Como El desencanto, este álbum será de media duración: "los dos los compuse como hermanos, como partes diferentes de una misma historia". La diferencia es que El folk de la frontera "rompe las fronteras de la forma de grabar. Estoy trabajando por canción y sujeto las otras a un rol de continuidad. Cada una tiene o un productor o un compositor o una participación importante". En una de ellas, por ejemplo, canta Alex Ruíz —quien interpreta "Malagueña salerosa" en Kill Bill— y toca la guitarra Rick del Castillo, ambos de la banda Chingón.

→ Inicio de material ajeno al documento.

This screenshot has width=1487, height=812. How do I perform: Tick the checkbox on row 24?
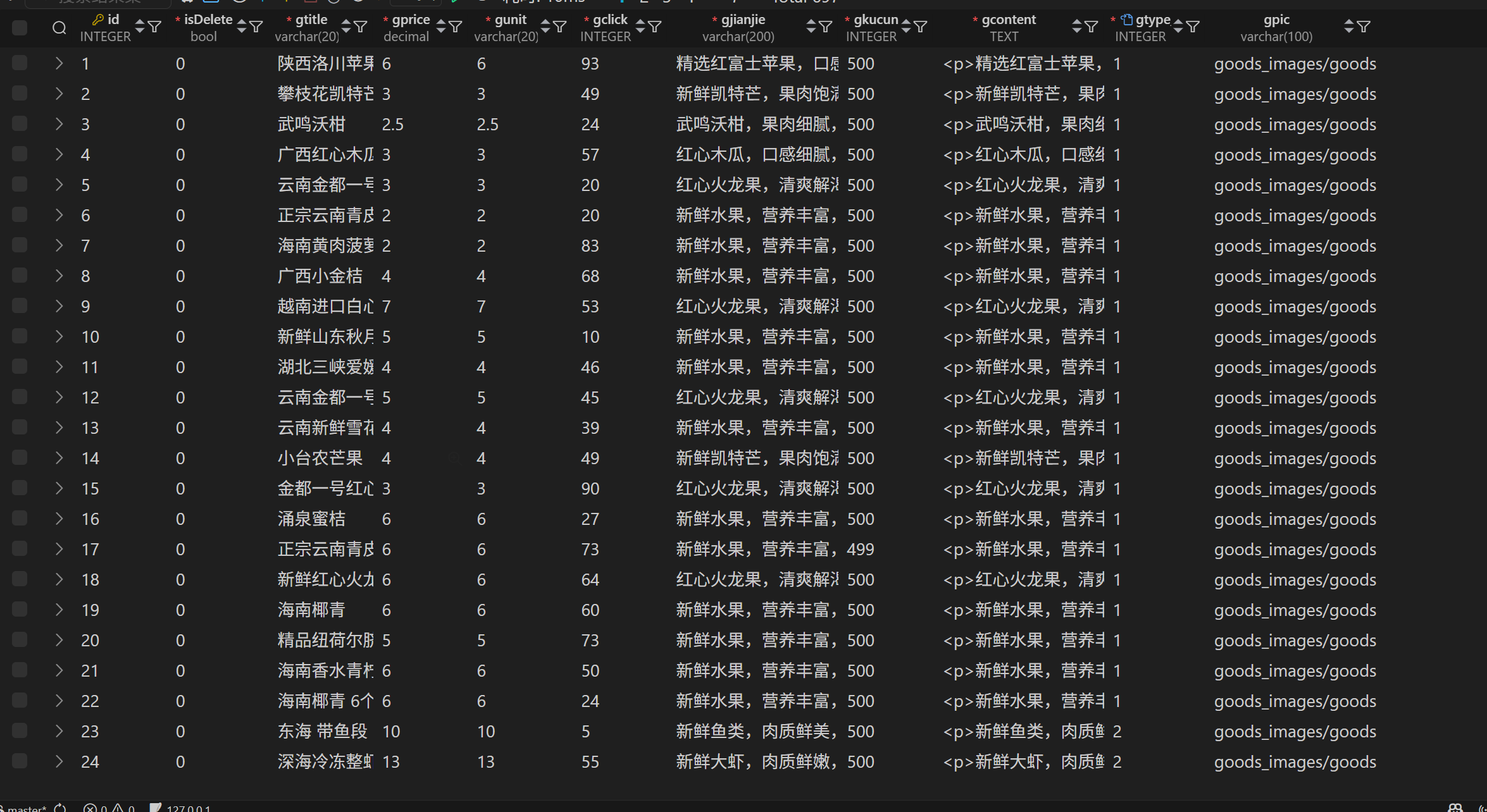click(x=20, y=761)
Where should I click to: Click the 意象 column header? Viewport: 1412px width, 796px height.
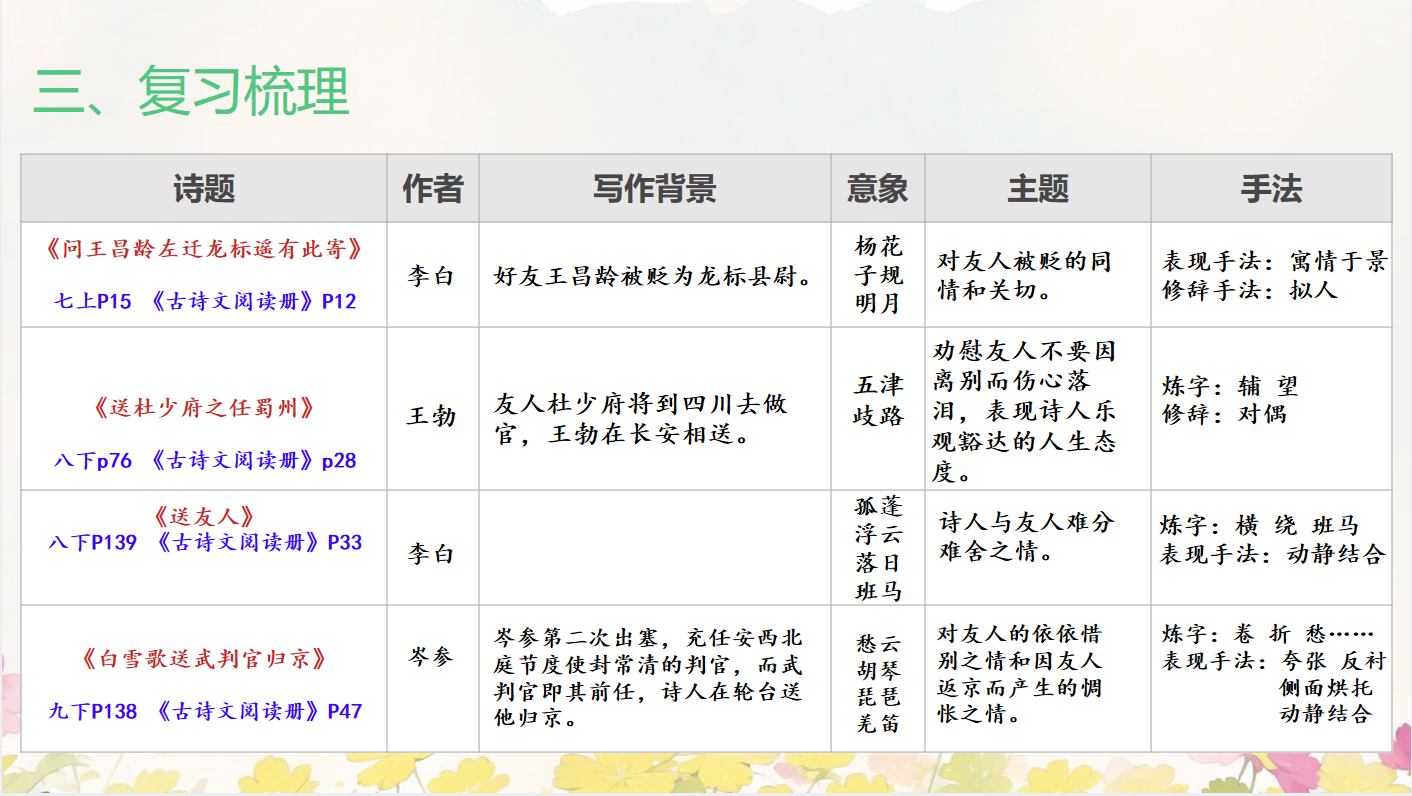click(877, 188)
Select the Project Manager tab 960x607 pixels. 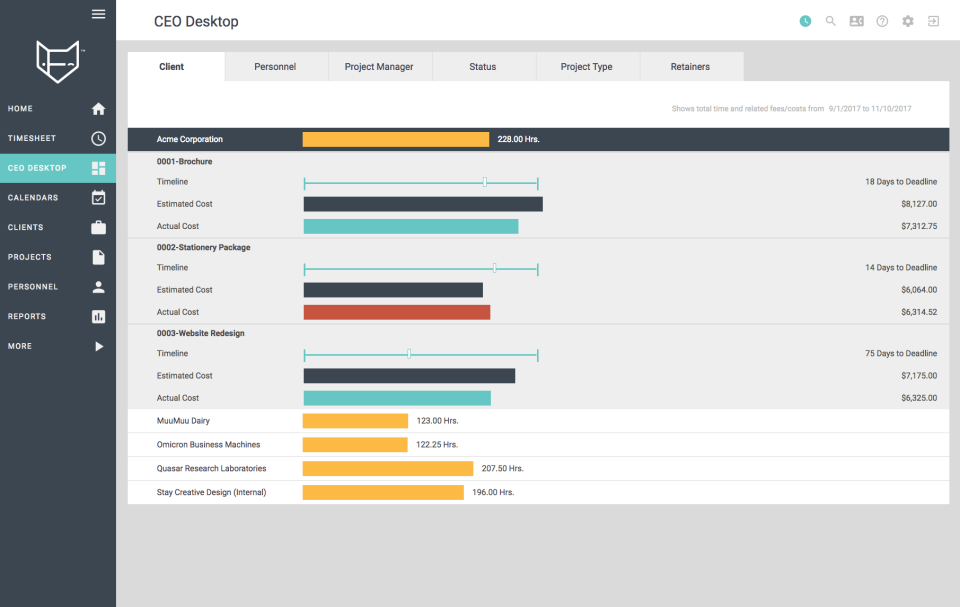coord(379,67)
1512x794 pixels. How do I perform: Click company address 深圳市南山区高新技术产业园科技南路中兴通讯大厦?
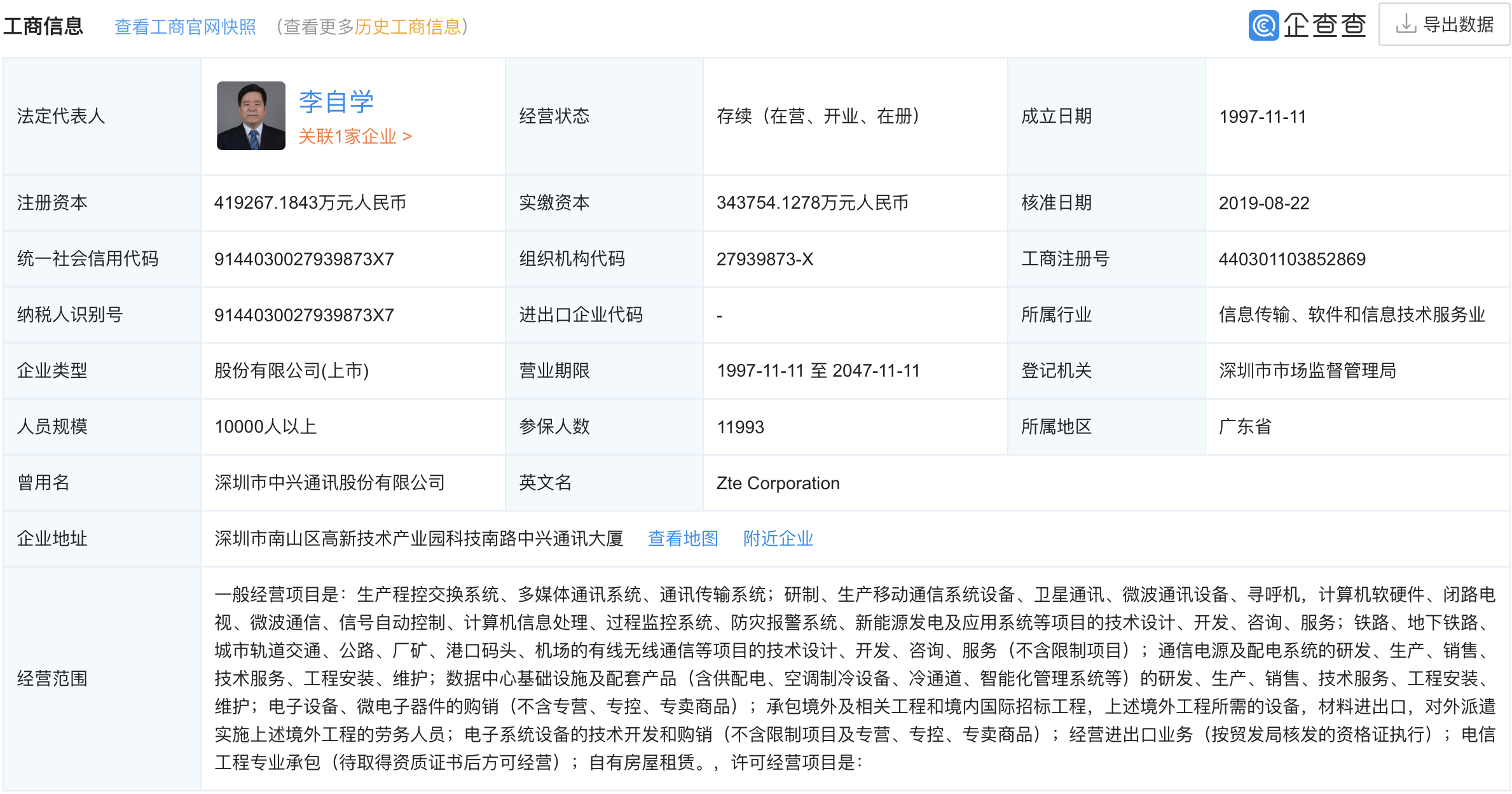coord(420,538)
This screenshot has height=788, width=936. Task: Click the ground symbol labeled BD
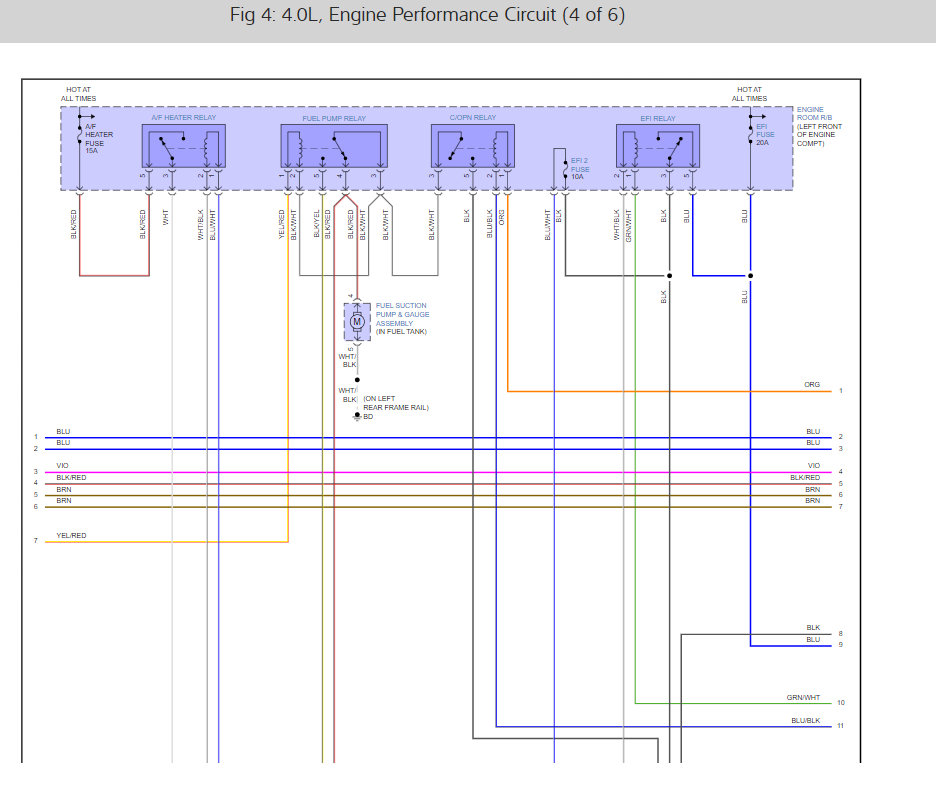(x=357, y=416)

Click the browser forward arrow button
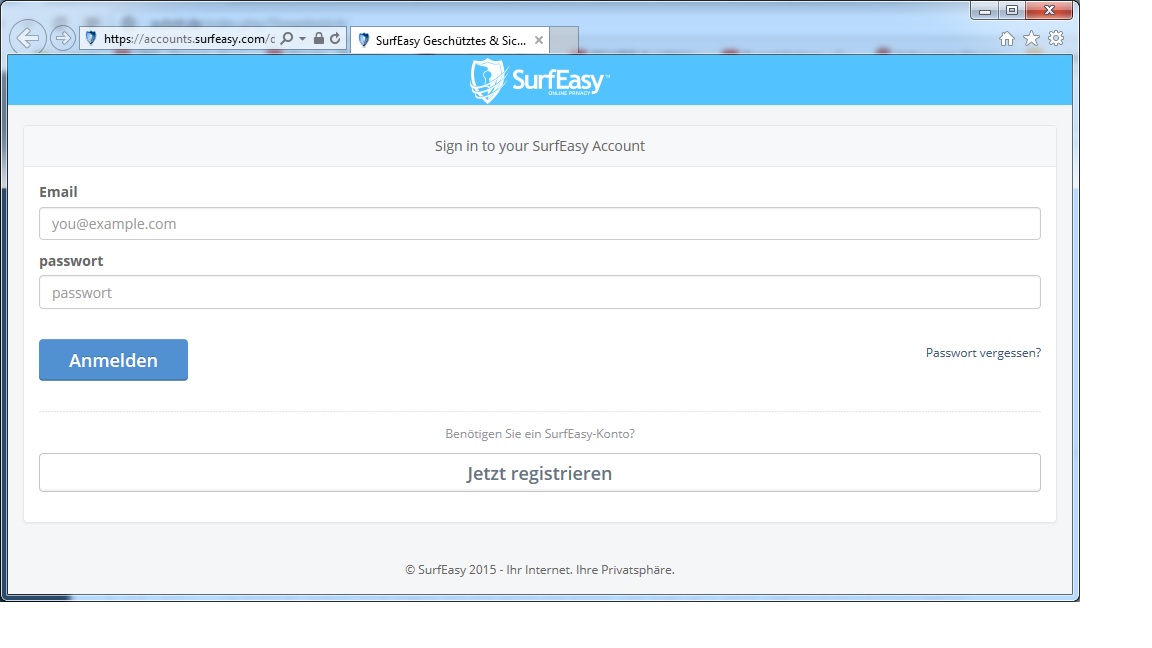pyautogui.click(x=63, y=39)
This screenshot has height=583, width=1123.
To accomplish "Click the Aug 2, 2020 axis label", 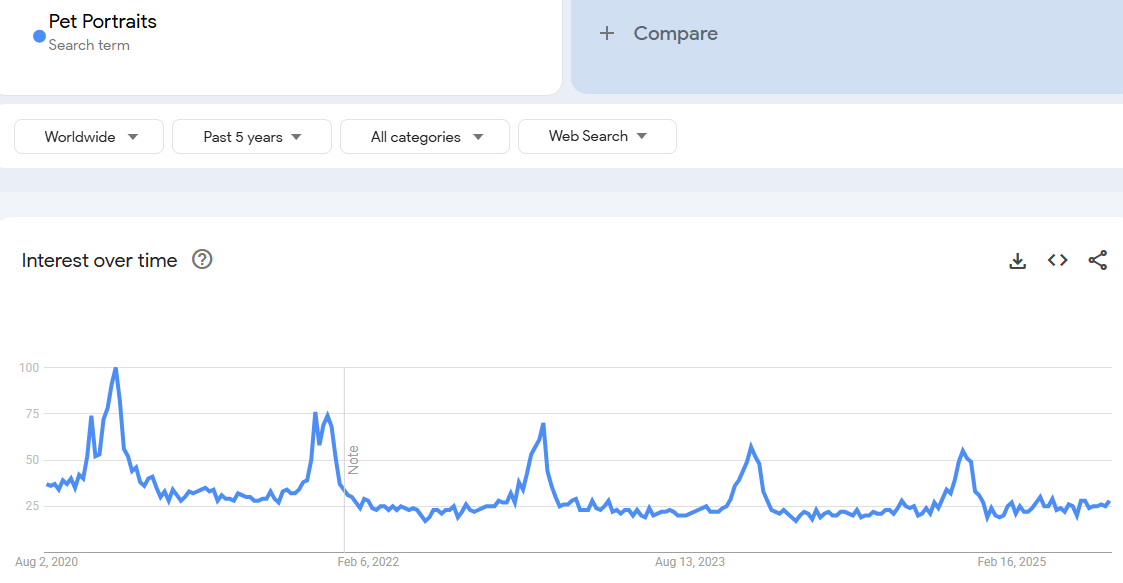I will [x=47, y=562].
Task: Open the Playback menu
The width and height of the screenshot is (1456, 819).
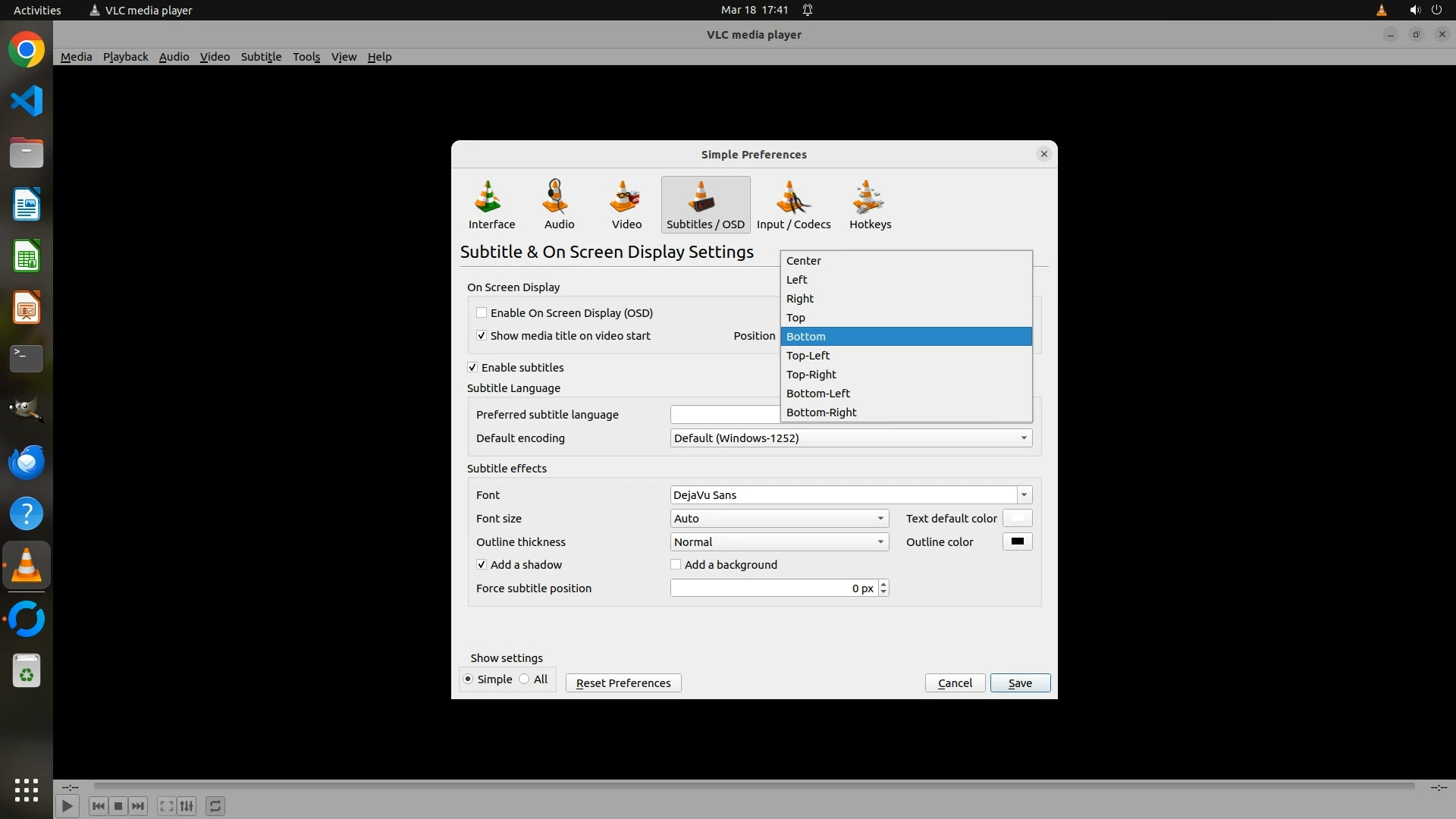Action: tap(125, 57)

Molina y los Cósmicos está ahora en Brasil, participando del Festival Brasileiro de Música de Rúa en Caixas do Sul, "un evento de música en la calle, para salir de los teatros". Lo acompañan Martín Méndez, Ignacio Vitancurt, Víctor Manuel y Andrés Mastrángelo, quien se incorporó para tocar en vivo acordeón y teclados. "Quiero que la banda gane fuerza, que ponga sus ideas", dice el líder de este proyecto.

Brasil se ha vuelto la segunda casa de esta banda de Castillos, una de las sensaciones de 2014. Además de este festival, el 10 de julio estarán en el Paraíso do Rock, en agosto en el Floripa Fest y antes de fin de año —quizás— en Londrina. Montevideo los espera el 21 de mayo para una fecha conjunta con Diego Rebella en Paullier y Guaná, y el 13 de agosto para otra más con Diego Drexler.

La agenda no se cierra, porque El desencanto será reeditado en Argentina por el sello indie Fuego Amigo Discos, que cerró una presentación en Niceto el 2 de junio en los Martes Indiegentes (antes tocarán con Mateo de la Luna en Compañía Terrestrial, "otro bandún", en Lado B). ¿Luego? El pasaje que tiene Molina indica que el 9 de junio partirá a Estados Unidos con Martín Méndez, Sebastián Arruti y Emma Ralph.

La radio que les dio impulso internacional, KEXP de Seattle —que los incluyó en un mixtape realizado por DJ Chilly (Will Myers) de 20 canciones latinas de 2014, publicado en iTunes—, los recibirá para grabar, y además se presentarán en Nueva York, DC y Nueva Jersey junto con la banda de rock clásico neoyorkina Capitata, cuyo cantante es de Castillos. Pero habrá otra fecha especial en Néctar Lounge (también en Seattle) con The Cumbieros, que fue gestionada por uno de los actores de El camino solo, un corto en el que "Gallos de Kentucky" es banda sonora.

"Ir a Estados Unidos es difícil, no estamos tan cómodos, pero entendimos que era el momento", dice Molina a El País, mientras busca apoyo de la Intendencia de Rocha y del Ministerio de Educación y Cultura, además de comercios locales. "Voy a tocar puertas", asegura, con el objetivo de darle a los suyos "un mejor porvenir" en Estados Unidos "y no morir comiendo hamburguesas".

A pesar de las dificultades, él se conforma con cubrir los costos. "Yo no sé si preferiría vivir de la música, porque te obliga a que lo que hagas sea redituable, y yo no quiero que eso influya en mi música. Voy a seguir haciendo lo que quiero hacer".